Abstract: Outcome domains are aspects of a condition that matter to patients and clinicians and can be measured to assess treatment effects. For tinnitus, examples include ‘tinnitus loudness’ and ‘ability to concentrate’. This study focuses on the first stage of agreeing which outcome domains should be measured in all clinical trials of tinnitus. Crucially, it involves identifying outcome domains, prior to a voting process. This article describes how we effectively involved patients in that study design process, and reflects on the impact of their input.
The study first compiled a long list of all possible outcome domains before asking interested parties, including patients, to vote which ones to include. Ensuring patients fully participate in this process holds unique challenges as it can be long, repetitive and its purpose far removed from their needs. These challenges may be addressed by involving patients in designing the research. There is evidence that other research teams are doing this, but its reporting is not detailed enough to guide others. Our paper seeks to address this.
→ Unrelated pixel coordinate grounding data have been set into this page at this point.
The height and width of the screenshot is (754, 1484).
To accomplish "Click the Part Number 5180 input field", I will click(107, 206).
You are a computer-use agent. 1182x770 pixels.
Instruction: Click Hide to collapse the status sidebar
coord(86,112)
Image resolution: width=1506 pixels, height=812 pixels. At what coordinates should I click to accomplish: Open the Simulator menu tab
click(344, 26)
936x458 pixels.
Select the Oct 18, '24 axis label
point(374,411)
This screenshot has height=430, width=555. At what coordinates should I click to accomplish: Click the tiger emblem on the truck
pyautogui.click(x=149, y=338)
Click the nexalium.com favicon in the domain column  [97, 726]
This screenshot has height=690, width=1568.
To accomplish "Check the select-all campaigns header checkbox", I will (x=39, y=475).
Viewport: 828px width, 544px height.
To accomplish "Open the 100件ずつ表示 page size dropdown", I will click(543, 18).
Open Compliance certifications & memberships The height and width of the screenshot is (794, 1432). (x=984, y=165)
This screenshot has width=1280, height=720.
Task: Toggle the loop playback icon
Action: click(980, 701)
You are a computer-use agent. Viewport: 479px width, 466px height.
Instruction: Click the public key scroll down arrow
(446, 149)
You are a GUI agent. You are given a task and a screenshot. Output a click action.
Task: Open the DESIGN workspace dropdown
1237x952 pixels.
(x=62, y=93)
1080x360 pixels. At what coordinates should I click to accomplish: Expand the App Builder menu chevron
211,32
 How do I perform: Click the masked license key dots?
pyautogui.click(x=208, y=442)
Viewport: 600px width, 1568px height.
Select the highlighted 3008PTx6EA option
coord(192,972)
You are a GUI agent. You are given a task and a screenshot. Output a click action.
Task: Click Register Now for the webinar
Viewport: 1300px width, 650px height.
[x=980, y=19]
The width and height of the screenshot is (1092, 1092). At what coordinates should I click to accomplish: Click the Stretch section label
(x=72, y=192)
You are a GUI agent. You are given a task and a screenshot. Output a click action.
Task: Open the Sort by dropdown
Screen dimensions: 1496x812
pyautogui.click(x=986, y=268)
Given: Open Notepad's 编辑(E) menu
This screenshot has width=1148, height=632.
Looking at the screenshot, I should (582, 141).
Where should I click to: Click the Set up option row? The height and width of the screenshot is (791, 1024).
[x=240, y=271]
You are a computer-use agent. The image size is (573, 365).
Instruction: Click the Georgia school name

We describe how we involved patients (people living with tinnitus) in creating a long list of outcome domains that we included in our study. We also reflect on the benefits this brought. Two patients partnered with us in designing the survey. We also consulted an independent patient review panel. Involving patients reduced the list of domains included in the survey and made domain names and associated descriptions clearer. Our resulting survey performed well in recruiting and retaining patients as participants.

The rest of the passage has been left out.